ビーチバレーボール

第4回U19アジア選手権大会に挑んだ日本代表

第4回U19アジア選手権大会に挑んだ日本代表

若きビーチバレーボール選手たちが6月2日(木)〜5日(日)にローイエット(タイ)で開催された第4回アジアU19ビーチバレーボール選手権大会に挑んだ。3年ぶりの派遣となったアンダーエイジカテゴリーの海外遠征で選手たちはどのような成果を残したのか振り返っていく。

日本は選考会を経て決定した下記4チームがU19日本代表として出場した。

男子チーム①

黒澤孝太(くろさわ・こうた)/身長191cm/明治大1年

竜神輝季(りゅうじん・てるき)/身長178cm/駿台学園高3年

男子チーム②

宮本武士(みやもと・たけし)/身長175cm/大原学園町田校1年

美保幸輝(みほ・こうき)/身長178cm/千葉商科大付高3年

女子チーム①

和田みちか(わだ・みちか)/身長171cm/日本大1年

森 愛唯(もり・めい)/身長171cm/共栄学園高1年

女子チーム②

久岡千夏(ひさおか・ちなつ)/身長168cm/福知山成美高3年

本田安依梨(ほんだ・あいり)/身長166cm/広島市立沼田高3年

黒澤/竜神組はU19世界選手権の切符を獲得

高さと攻撃力が武器の黒澤/竜神組はプール戦を2勝1敗で通過。「スパイクの高さやショットの精度は通用しました」(竜神)、「ブロック、トスはよくできました」(黒澤)と語り、持ち味の高さを活かした。トーナメント1回戦でHood/Bergh組(AUS)にストレートで勝利し準々決勝に進出。今大会3位に入賞したSONG Jinyang/SUN Xinglong組(CHN)に敗れたものの、男子過去最高の成績となる5位タイとなり、トルコで9月に行われるFIVBビーチバレーボールU19世界選手権大会2022の切符を勝ち取った。

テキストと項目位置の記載
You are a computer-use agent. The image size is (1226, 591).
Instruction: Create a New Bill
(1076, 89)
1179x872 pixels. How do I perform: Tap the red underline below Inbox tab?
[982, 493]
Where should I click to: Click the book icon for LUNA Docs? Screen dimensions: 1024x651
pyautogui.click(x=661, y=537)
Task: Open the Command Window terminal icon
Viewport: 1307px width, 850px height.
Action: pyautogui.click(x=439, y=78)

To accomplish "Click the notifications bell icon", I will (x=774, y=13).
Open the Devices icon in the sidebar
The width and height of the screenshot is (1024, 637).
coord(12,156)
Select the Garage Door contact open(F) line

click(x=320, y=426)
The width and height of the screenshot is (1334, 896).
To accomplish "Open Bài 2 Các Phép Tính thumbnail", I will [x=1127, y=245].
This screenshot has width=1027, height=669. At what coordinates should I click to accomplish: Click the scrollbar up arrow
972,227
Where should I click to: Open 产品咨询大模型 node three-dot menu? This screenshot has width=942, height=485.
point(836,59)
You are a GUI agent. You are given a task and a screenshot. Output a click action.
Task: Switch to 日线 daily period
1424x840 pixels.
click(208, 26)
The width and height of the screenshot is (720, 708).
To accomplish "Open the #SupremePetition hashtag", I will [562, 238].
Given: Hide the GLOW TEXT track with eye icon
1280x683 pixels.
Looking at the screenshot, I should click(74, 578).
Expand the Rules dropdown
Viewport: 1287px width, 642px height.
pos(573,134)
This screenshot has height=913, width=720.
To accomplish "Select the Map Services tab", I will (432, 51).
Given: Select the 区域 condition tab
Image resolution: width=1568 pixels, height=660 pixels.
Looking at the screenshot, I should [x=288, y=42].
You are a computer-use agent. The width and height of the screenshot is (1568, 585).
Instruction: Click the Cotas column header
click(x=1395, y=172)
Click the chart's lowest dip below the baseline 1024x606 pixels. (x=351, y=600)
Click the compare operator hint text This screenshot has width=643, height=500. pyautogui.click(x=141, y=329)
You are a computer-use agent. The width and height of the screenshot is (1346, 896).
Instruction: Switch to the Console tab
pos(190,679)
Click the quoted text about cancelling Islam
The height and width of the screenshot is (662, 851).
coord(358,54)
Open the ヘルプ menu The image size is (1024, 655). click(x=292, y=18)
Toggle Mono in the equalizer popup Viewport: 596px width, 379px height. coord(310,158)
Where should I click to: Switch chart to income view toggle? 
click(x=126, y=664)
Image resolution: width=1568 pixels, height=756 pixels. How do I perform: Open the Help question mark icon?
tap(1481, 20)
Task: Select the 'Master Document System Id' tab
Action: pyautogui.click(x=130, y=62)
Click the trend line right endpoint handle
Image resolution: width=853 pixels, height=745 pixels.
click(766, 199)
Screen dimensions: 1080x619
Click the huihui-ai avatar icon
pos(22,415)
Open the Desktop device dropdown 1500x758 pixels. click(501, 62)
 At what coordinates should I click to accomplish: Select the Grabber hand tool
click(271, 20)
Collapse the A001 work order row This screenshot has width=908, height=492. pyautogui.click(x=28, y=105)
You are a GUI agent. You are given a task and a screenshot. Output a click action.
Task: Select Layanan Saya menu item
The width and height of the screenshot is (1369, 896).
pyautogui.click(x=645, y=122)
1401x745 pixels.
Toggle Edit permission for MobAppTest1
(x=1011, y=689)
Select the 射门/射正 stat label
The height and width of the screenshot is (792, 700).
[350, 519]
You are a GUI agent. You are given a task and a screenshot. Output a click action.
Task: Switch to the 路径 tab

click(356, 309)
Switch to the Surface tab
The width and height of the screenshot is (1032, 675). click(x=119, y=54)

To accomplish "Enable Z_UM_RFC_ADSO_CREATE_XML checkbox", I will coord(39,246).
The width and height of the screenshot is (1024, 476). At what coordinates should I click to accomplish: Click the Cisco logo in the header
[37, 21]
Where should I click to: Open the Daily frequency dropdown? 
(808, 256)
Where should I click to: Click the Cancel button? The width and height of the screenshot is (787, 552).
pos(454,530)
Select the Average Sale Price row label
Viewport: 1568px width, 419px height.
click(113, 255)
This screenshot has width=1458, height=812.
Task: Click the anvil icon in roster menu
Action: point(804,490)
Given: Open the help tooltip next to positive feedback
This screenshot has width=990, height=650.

作業内容 ->
A. 提示文でU19日本代表として紹介されている男子選手の氏名をすべて挙げてください。
B. 提示文のうち、「若きビーチバレーボール選手た」から「日本は選考会を経て決定した下記4チームがU19日本代表として出場した。」に至るまでの部分をすべて書き写してください。

正解 ->
A. 黒澤孝太、竜神輝季、宮本武士、美保幸輝

B.
若きビーチバレーボール選手たちが6月2日(木)〜5日(日)にローイエット(タイ)で開催された第4回アジアU19ビーチバレーボール選手権大会に挑んだ。3年ぶりの派遣となったアンダーエイジカテゴリーの海外遠征で選手たちはどのような成果を残したのか振り返っていく。

日本は選考会を経て決定した下記4チームがU19日本代表として出場した。